Il problema fu che, subito prima di cadere,
afferrò Yugi per la collottola, tentando di portarlo
con sé, e anche se mollò la presa quasi subito il ragazzo si ritrovò con le
gambe sospese nel vuoto, e le mani che a stento riuscivano a tenere la presa
sul terreno sassoso e scivoloso.
«Yugi!» esclamò Anzu.
Proprio nell’istante in cui Yugi perse la presa, fortunatamente, Anzu
riuscì ad afferrargli una mano.
«Resisti! Ti tengo!».
Honda e Jounouchi si
avvidero di quello che stava accadendo, ma quasi a voler impedire loro di
intervenire i nemici continuarono a bersagliare loro e i loro ka senza fermarsi un momento, tanto che ad un certo punto
entrambi i ragazzi si ritrovarono in ginocchio senza quasi più forze.

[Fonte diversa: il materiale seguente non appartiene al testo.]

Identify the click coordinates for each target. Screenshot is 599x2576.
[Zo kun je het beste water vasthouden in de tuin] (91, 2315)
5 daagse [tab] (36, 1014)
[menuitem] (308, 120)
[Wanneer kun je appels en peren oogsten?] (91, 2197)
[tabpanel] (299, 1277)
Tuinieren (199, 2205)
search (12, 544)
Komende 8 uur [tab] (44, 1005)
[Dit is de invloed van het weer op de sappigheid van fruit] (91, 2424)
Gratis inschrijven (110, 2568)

«È inutile.» disse Honda «Per quanti ne
uccidiamo, non smettono di arrivare.»
«Maledizione.» disse Jounouchi
a denti stretti «Mi rifiuto di farmi battere in questo modo».
Forse fu la loro caparbietà, forse la loro
intraprendenza, o forse come Yugi stavano elevando il
loro livello di consapevolezza. Fatto sta che di colpo i due amici, da stanchi
e sfiniti com’erano, sentirono tornare le forze.

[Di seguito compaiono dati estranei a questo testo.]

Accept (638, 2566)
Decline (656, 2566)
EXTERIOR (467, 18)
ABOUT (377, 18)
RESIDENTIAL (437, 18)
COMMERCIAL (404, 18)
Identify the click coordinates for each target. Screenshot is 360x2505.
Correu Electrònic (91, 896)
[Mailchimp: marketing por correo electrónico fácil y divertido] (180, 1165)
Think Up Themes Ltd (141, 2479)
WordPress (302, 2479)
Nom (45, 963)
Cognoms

«Non mi farò sconfiggere così facilmente!»
urlò Jounouchi.
I loro ka ormai
sfiniti, come già accaduto al Mago Silente, furono avvolti dalla luce, e quando
ne uscirono erano decisamente cambiati; il Guerriero da Battagla
era diventato lo Spadaccino di Fuoco, e il Cyber Comandante il Soldato Gadget.

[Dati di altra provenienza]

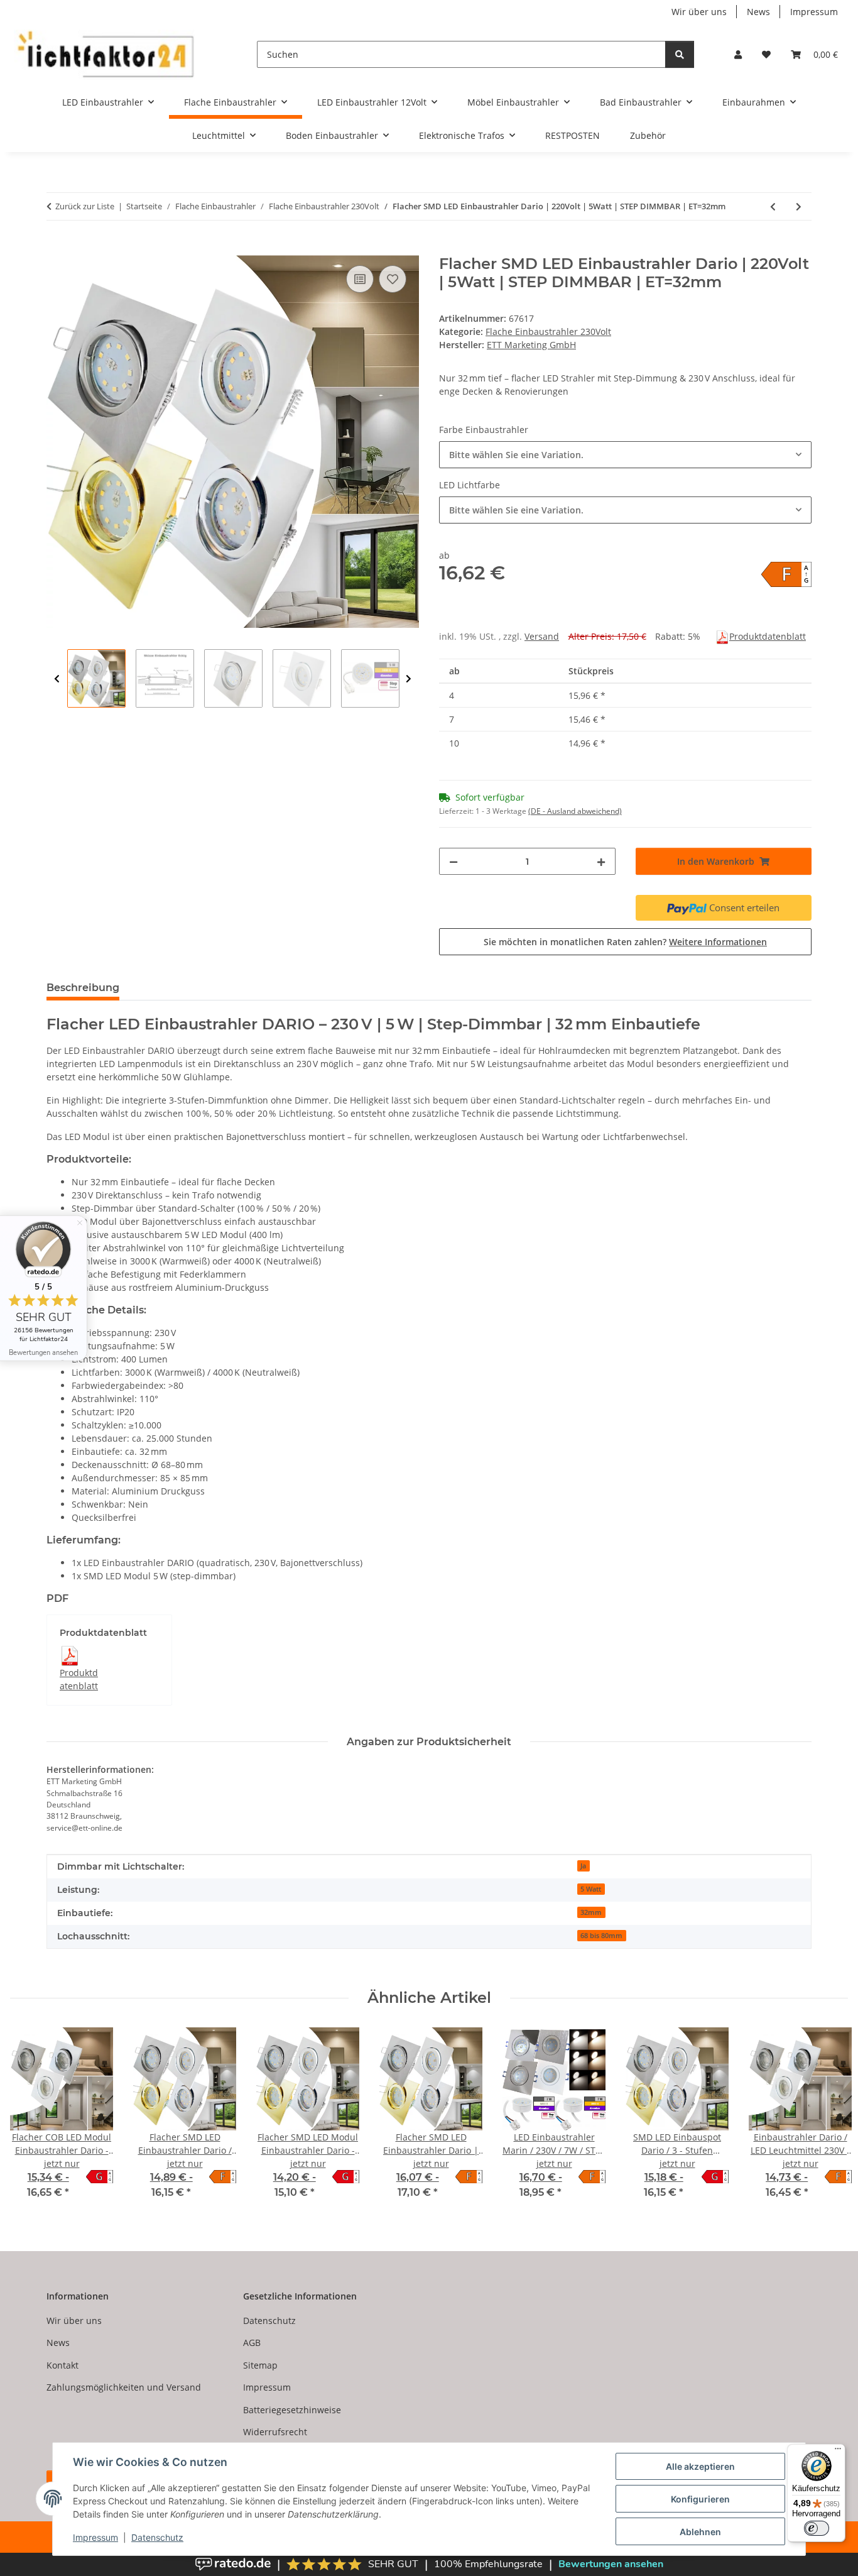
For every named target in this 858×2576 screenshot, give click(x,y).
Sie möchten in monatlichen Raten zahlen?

«Incredibile.» disse Honda «I nostri ka si sono evoluti.»
«Molto bene.» disse Jounouchi
«Ora inizia il secondo round!».
Con forza ritrovata i due ka
ripresero a combattere, facendo strage di diavoli, ma anche così il numero soverchiante
dei nemici impediva sia a loro che a Honda e Jounouchi
di andare in soccorso di Yugi e Anzu;
anche il Mago Silente e il Mago della Fede erano nella loro stessa situazione,
e serviva il loro aiuto anche solo per impedire che i demoni andassero a
cercare di far precipitare Yugi.
«Cerca di resistere, Yugi!»
continuava a ripetere Anzu.
In realtà la ragazza stava stringendo i denti
per la fatica, e per quanto ci provasse non riusciva a trovare la forza di
tirare su il suo amico, che invece stava perdendo sempre più la presa.
Yugi se ne
accorse, e guardando l’abisso sotto di sé non riusciva a non tremare come una
foglia; ma nonostante ciò, non voleva né poteva permettere che Anzu lo seguisse.
«È inutile! Lasciami!»
«Non se ne parla! Io non ti lascio!»
«Ragiona! Se non mi lasci andare cadrai anche
tu! Lo sai cosa succederebbe se fallissi la prova!»
«Chi se ne importa! Non posso abbandonarti!».
Yugi sapeva
che neanche a supplicarla Anzu avrebbe mollato la
presa, ma che anche lei lo seguisse se il suo destino era di fallire la prova
non se ne parlava neppure.
Forse fu solo un caso, forse una cosa voluta,
fatto sta che d’improvviso Anzu sentì la presa farsi
sempre meno stretta, e la mano di Yugi che lentamente
scivolava via.
La ragazza aveva un sospetto, un sospetto
terribile che non voleva neanche prendere in considerazione, ma intanto Yugi stava continuando a scivolare verso il basso, e il
ragazzo sembrava non fare quasi nessuno sforzo per cercare di mantenere la
presa.
«Non ti arrendere, Yugi!»
«Anzu…».
Improvvisamente, la stretta si sciolse; Anzu cercò con tutta sé stessa di recuperarla, fin quasi a
cadere lei stessa sporgendosi più di quanto potesse, ma Yugi
cominciò inesorabilmente a sprofondare nell’oscurità.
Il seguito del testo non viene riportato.